The acclaimed British pianist, Benjamin Grosvenor, still only 30 and yet a well-established favourite of critics and audiences around the globe, takes Robert Schumann’s haunting Kreisleriana as his starting point in his new album, Schumann & Brahms. This eight-movement work portrays the mercurial personality of the fictional Johannes Kreisler, created by E. T. A. Hoffmann: Kreisler’s highs and lows, and his dreamy nature, clearly mirror Schumann’s own tragic manic-depressive tendencies. Grosvenor responds to the composer’s autobiographical honesty with playing of sublime tenderness, dazzling variety, and imaginative empathy.
He accompanies the work with the melancholic Variations on a Theme by Robert Schumann by Schumann’s beloved wife Clara (who, incidentally, stated that she was much disturbed by the visions conjured up in Kreisleriana). Further kaleidoscopic variety is provided by Robert’s Blumenstück, and Quasi Variazione: Andantino de Clara Wieck. The recital also includes Brahms’ Three Intermezzi, autumnal works which shed a fascinating light on the complicated relationship which existed between Robert, Clara and Brahms himself. Grosvenor’s own arrangement of Robert’s Abendlied completes the programme.

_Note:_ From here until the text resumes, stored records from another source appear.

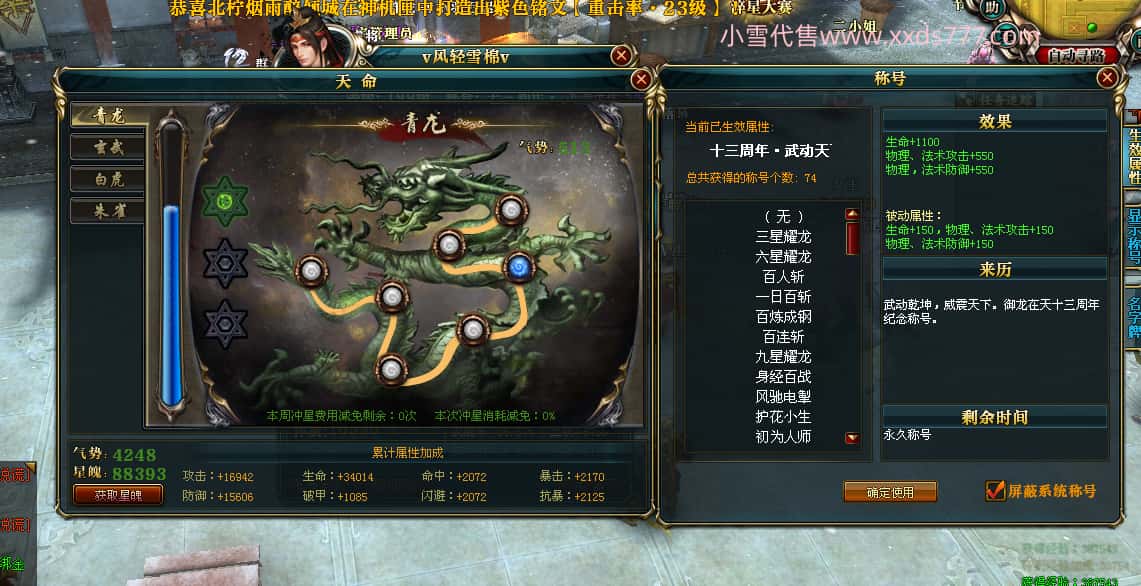The width and height of the screenshot is (1141, 586).
Task: Click the topmost orb near the dragon's head
Action: click(x=511, y=210)
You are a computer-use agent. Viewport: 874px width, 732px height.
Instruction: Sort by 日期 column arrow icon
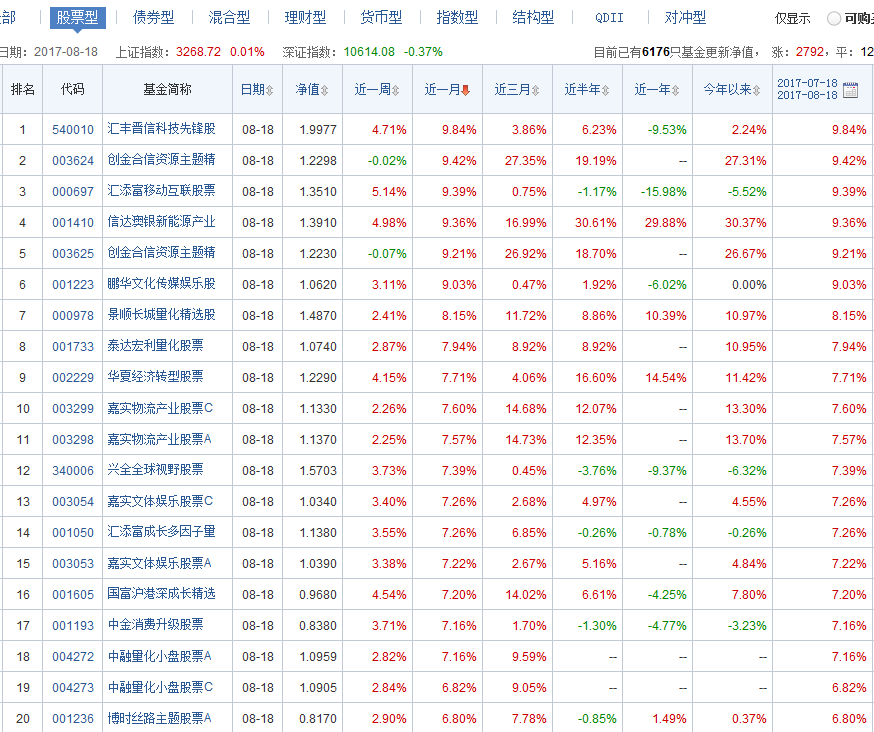coord(269,90)
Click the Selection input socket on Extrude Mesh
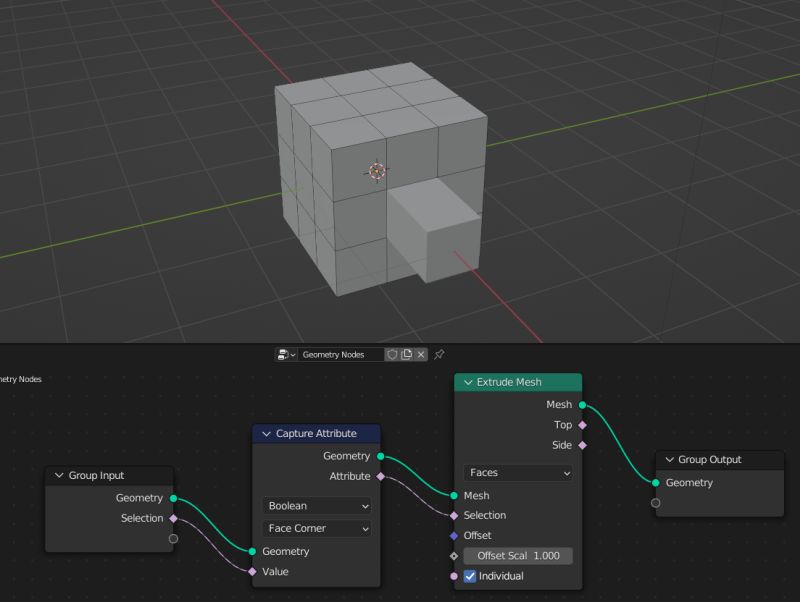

The recording is Benjamin Grosvenor’s seventh for Decca since 2011, when he became the youngest musician – and also the first British pianist in more than sixty years – to sign to the label. Since then he has won inter alia several Gramophone Awards, and the prestigious Diapason d’Or de l’année. After a spectacular win, at the age of just 11, in the keyboard section of the BBC Young Musician competition, he went on to become the youngest soloist ever to appear at the opening night of the BBC Proms in 2011.
That extraordinary promise, shown so early in his career, continues to delight and move audiences worldwide, with regular appearances at international concert halls from Chicago to Paris.
‘You have to pinch yourself to believe what he is doing… he creates waves of passion with grandeur, urgency and panache’ (Diapason, 2021); ‘He provokes sheer wonder’ (Hamburger Abendblatt, 2021); ‘A prodigious gift for storytelling’ (Musical America, 2019). His performances of Schumann have come in for particular praise: ‘Presented some of the finest Schumann playing I have encountered in a long time… Grosvenor has the music’s full measure’ (Seen and Heard, 2021); ‘I often thought that I had never heard Kreisleriana sound so beautiful’ (Culture, 2019)
Grosvenor also has a hugely impressive online following, and can boast hundreds of thousands of views and streams of his performances on Spotify, YouTube and other platforms. With the passionate, mercurial and uniquely oneiric performance he offers on his latest release, that success looks set to continue.